- _Extrait de page_
* * *

Bien sûr, il se trouvera des godelureaux pour me dire : ainsi, vous défendez tout à la fois et sans distinction Éric Naulleau, les Antigones, les rappeurs, Alain Soral, Élisabeth Lévy et Charles Robin ? C’est un peu fort de café tout de même, quitte à faire dans le non-conformisme ayez au moins l’élégance de choisir votre chapelle ! Ah non merci, sans façon, les chapelles sont des lieux parfaits pour s’isoler mais l’atmosphère y est bien trop humide, et quant aux catacombes je me les garde pour la bonne bouche et pour les temps de clandestinité. Les idées sont de fort belles choses (il m’arrive même d’en avoir quelques unes) mais les principes sont primordiaux. La liberté d’expression n’est pas une idée, c’est un principe. Ceux qui luttent pour ce principe, ceux qui, de ce fait, ont à subir les malveillances des petits Torquemada de notre post-modernité, ceux-là sont forcément à mes yeux des gens qui valent la peine qu’on les lise. Lisez donc, chers amis, lisez jusqu’à plus soif, et songez que chaque livre en sûreté dans votre bibliothèque, ce sera toujours un de moins pour leurs autodafés !

* * *

- _Questions de compréhension_
(a) Pour chacune des affirmations suivantes, indiquez par oui ou par non si elle concorde avec l’extrait de page sur la liberté d’expression, et citez les mots décisifs : (i) l’auteur présente la liberté d’expression comme une idée ; (ii) l’auteur refuse de choisir une chapelle ; (iii) l’auteur se réserve les catacombes pour les temps de clandestinité.
(b) Prolongez l’extrait de page sur la liberté d’expression à partir de sa dernière phrase.

- _Jeu de données_
* * *

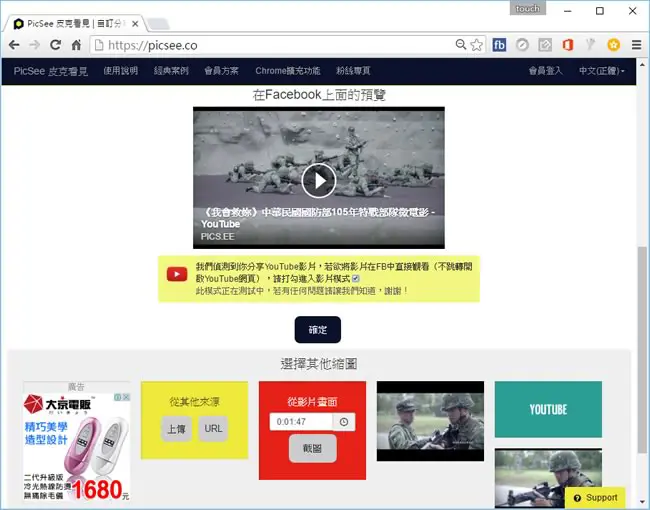Viewport: 650px width, 510px height.
Task: Go to browser home page icon
Action: (76, 45)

* * *

- _Réponses par question_
(a)
(i) Non : « La liberté d’expression n’est pas une idée, c’est un principe. »
(ii) Oui : « Ah non merci, sans façon, les chapelles sont des lieux parfaits pour s’isoler mais l’atmosphère y est bien trop humide »
(iii) Oui : « quant aux catacombes je me les garde pour la bonne bouche et pour les temps de clandestinité »

(b)
Note de dernière minute : J’apprends, au moment d’envoyer mon article, deux événements qui, hélas, confirment ce que j’écrivais sur la tendance répressive et liberticide actuellement à l’œuvre : d’une part à Paris, la librairie Facta a été attaquée (vitres brisées et peinture rouge projetée à l’intérieur sur les livres) par des individus dont je ne sais rien mais que je serais tenté, au vu de leur attitude, de qualifier de fascistes ; par ailleurs, à Genève, deux pompiers s’étant photographiés en train d’effectuer une quenelle ont été mis à pied par leur hiérarchie suite aux délations et aux pressions d’un site communautaire. Comme quoi rien n’est jamais acquis : nos libertés sont plus chères que tout et doivent être défendues pied à pied.